Posted 10 years ago on Nov. 26, 2013, 3:51 p.m. EST by OccupyWallSt
Tags: housing, Occupy Sandy, worker cooperative

A full year after Hurricane Sandy battered the eastern seaboard, we can begin to glean valuable insight into the community-led relief network that sprung up in response, also known as the Occupy Sandy network. In late October 2012, as the “Superstorm” was approaching, Occupy Wall Street participants focused social media and interpersonal networks in preparation. By the following morning, the group had already begun to use social media and network-based communications to amplify the relief efforts in some of the the hardest-hit communities across New York City and New Jersey.

In the days and weeks that followed, Occupy Sandy helped create and connect a complex, nimble, and oftentimes haphazard relief network. Donation centers, mutual aid hubs, open-source needs assessments, and volunteer assignment systems sprung to life, seemingly overnight. Drawing on the strengths of network-based organizing, these efforts were often more effective than the work of traditional, top-down aid organizations like the Red Cross.
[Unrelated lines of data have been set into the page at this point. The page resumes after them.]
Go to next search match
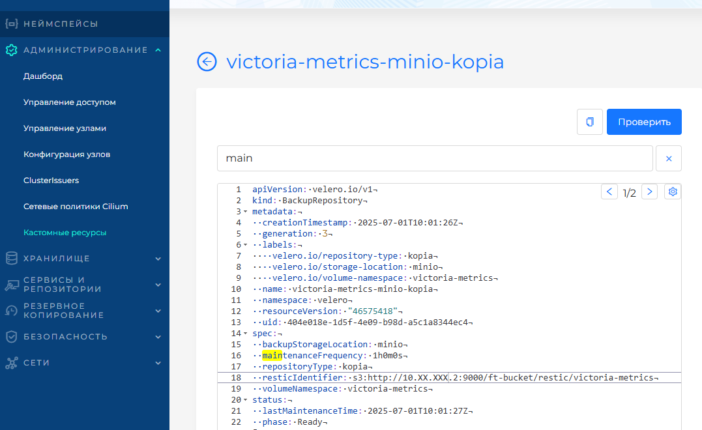The height and width of the screenshot is (430, 702). (649, 192)
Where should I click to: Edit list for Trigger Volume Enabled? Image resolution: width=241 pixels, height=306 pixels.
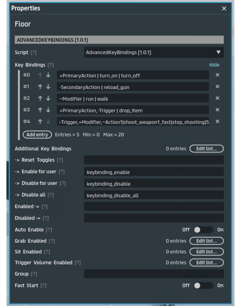[207, 263]
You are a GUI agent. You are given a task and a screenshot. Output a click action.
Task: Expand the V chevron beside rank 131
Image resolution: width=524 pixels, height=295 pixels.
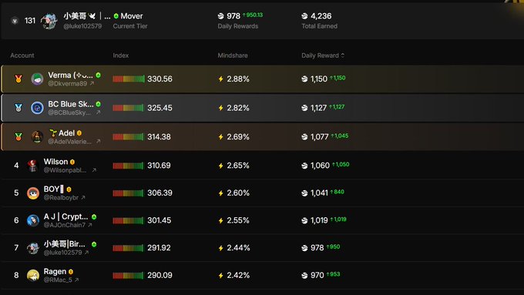15,21
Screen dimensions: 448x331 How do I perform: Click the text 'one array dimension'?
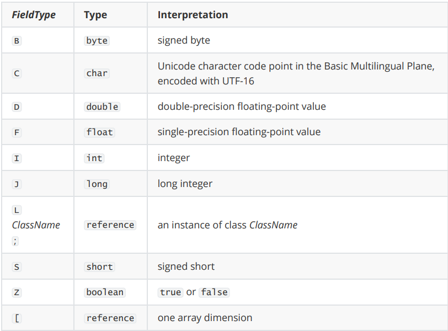pos(205,318)
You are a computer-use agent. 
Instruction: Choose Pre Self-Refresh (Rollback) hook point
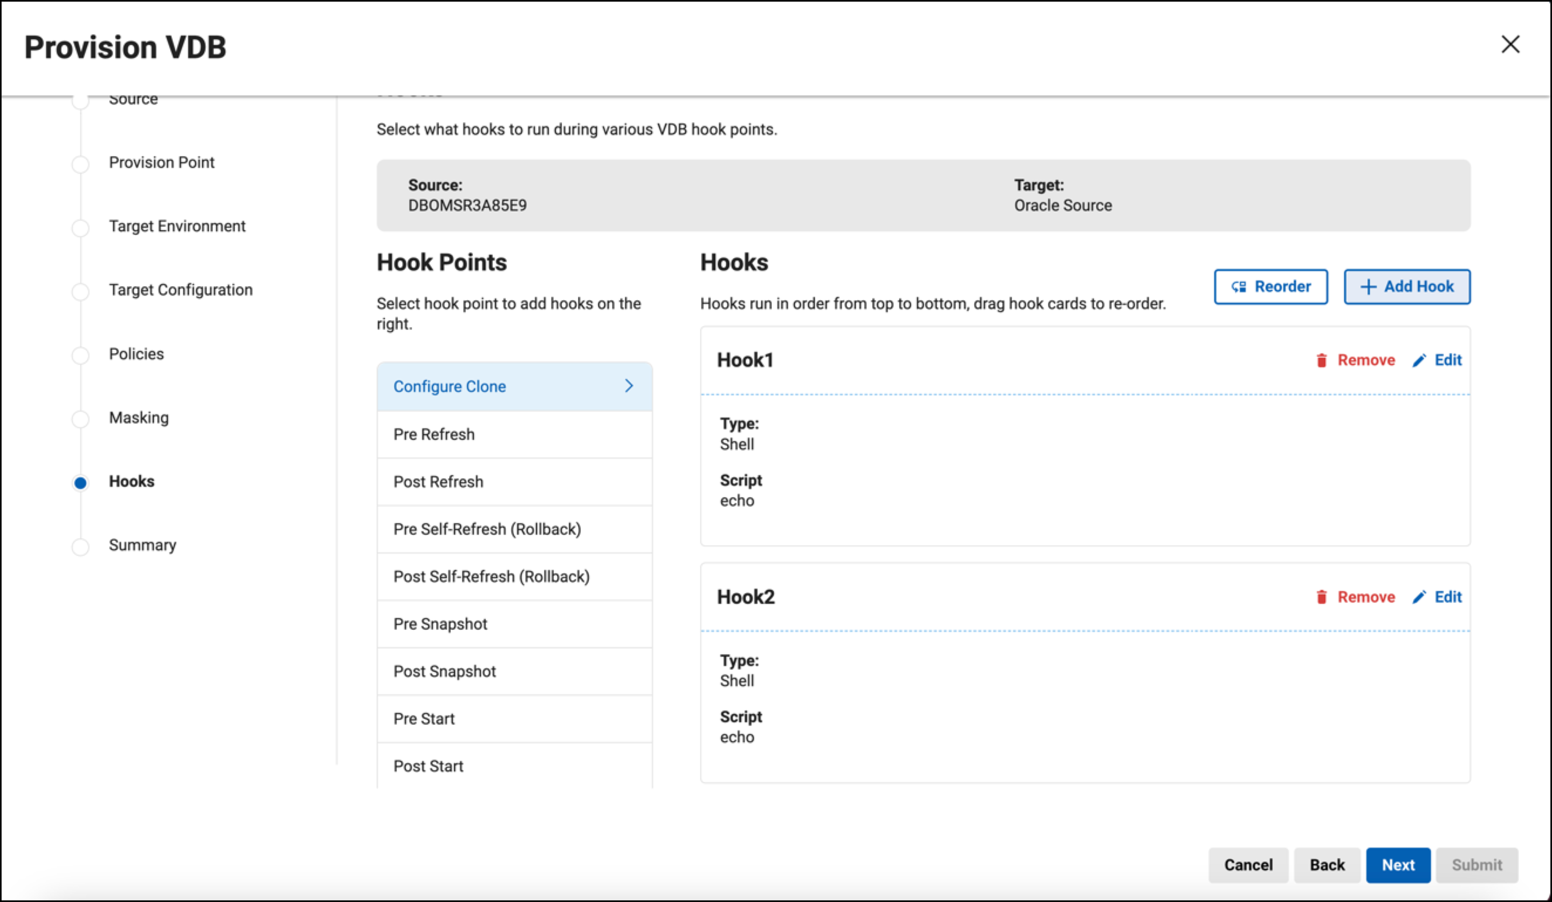tap(487, 529)
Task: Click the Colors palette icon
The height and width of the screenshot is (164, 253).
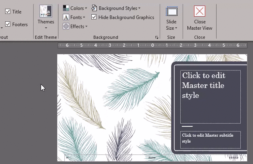Action: pyautogui.click(x=66, y=8)

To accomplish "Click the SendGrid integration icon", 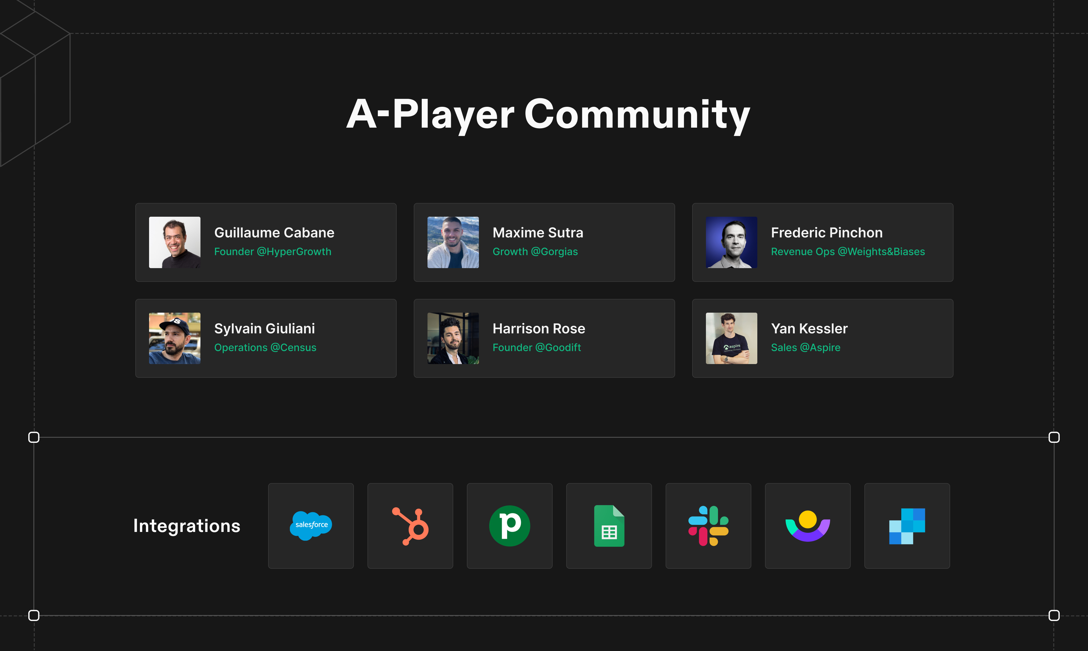I will click(x=907, y=526).
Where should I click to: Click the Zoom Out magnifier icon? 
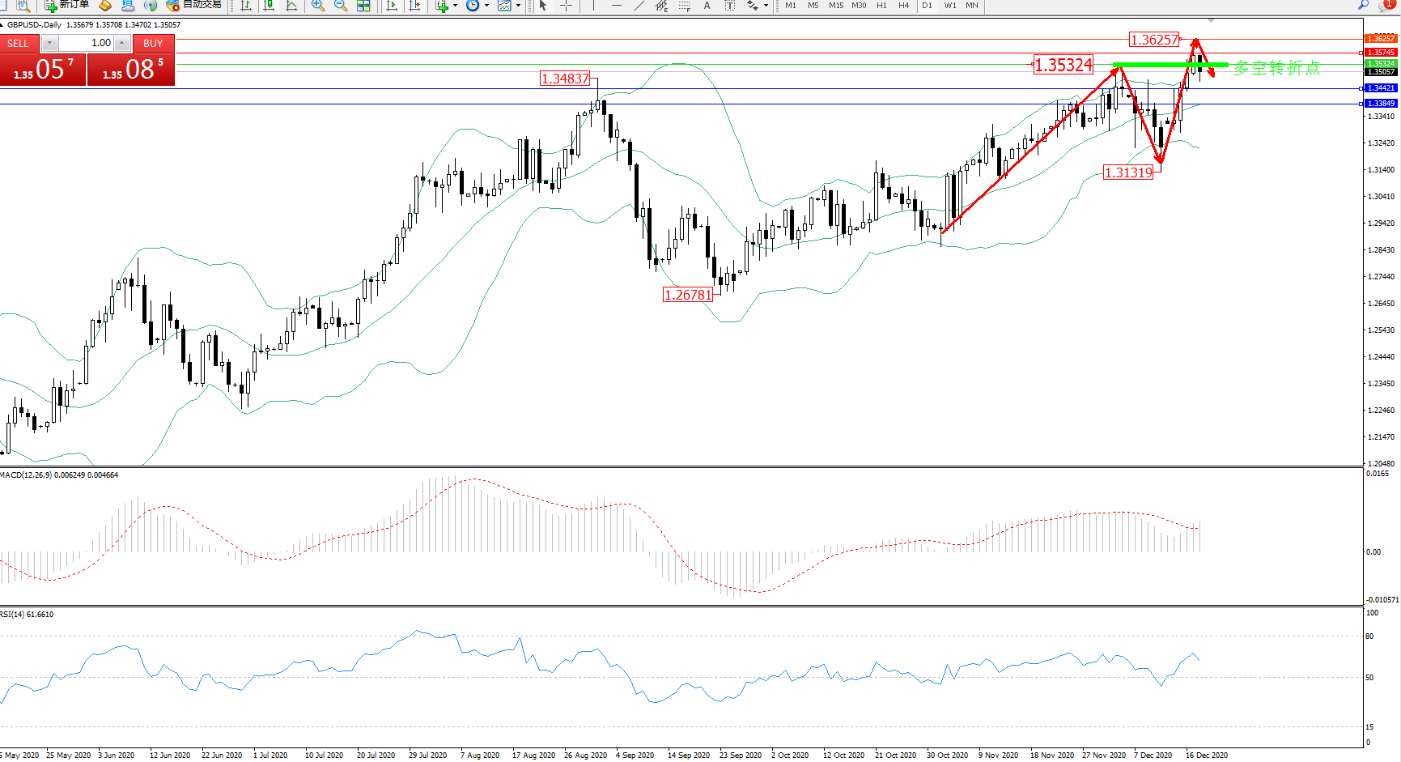coord(341,6)
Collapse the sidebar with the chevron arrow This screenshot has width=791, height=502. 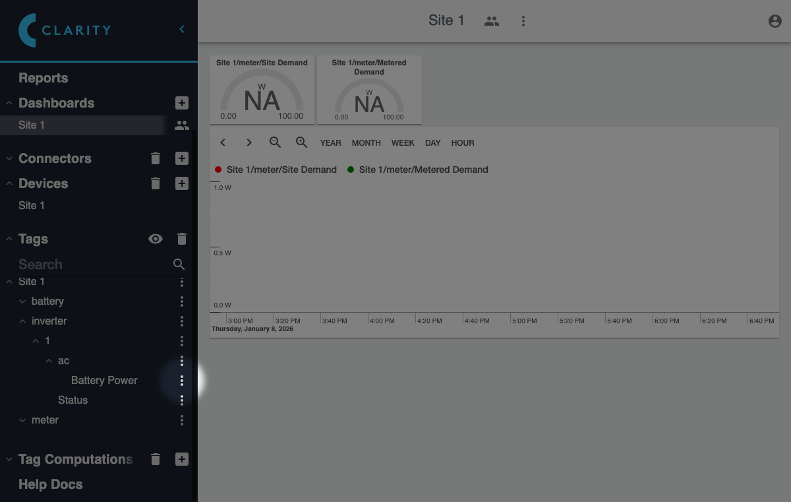pyautogui.click(x=182, y=29)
One of the tens of thousands of people who came together to make this network thrive was Sofía Gallisá Muriente, who spent the last year organizing in Rockaway Beach. Listen to her share her experiences from the effort and her thoughts about the future promise and latent perils that the Occupy Sandy network now faces.

Organizing during disasters is becoming an increasingly important role of the social justice movement, particularly as climate change threatens to wreck havoc upon nations and people who are the least responsible for the pollution and exploitation of the earth. Today, tens of thousands of residents of the Philippines are organizing to survive amidst the devastation wrought by the most recent typhoon. So-called elected leaders refuse to address this crisis, evidenced by the utter failure of last week’s climate summit in Warsaw. Since politicians and the powerful continue to work for the fossil fuel industry, we must work for the people -- both to slow climate change by forcing an end to consumption and fossil fuel burning, and to organize survival networks that protect ourselves and our fellow humans against the climate genocide.

As this talk demonstrates, this work has already started. Now, we must amplify it.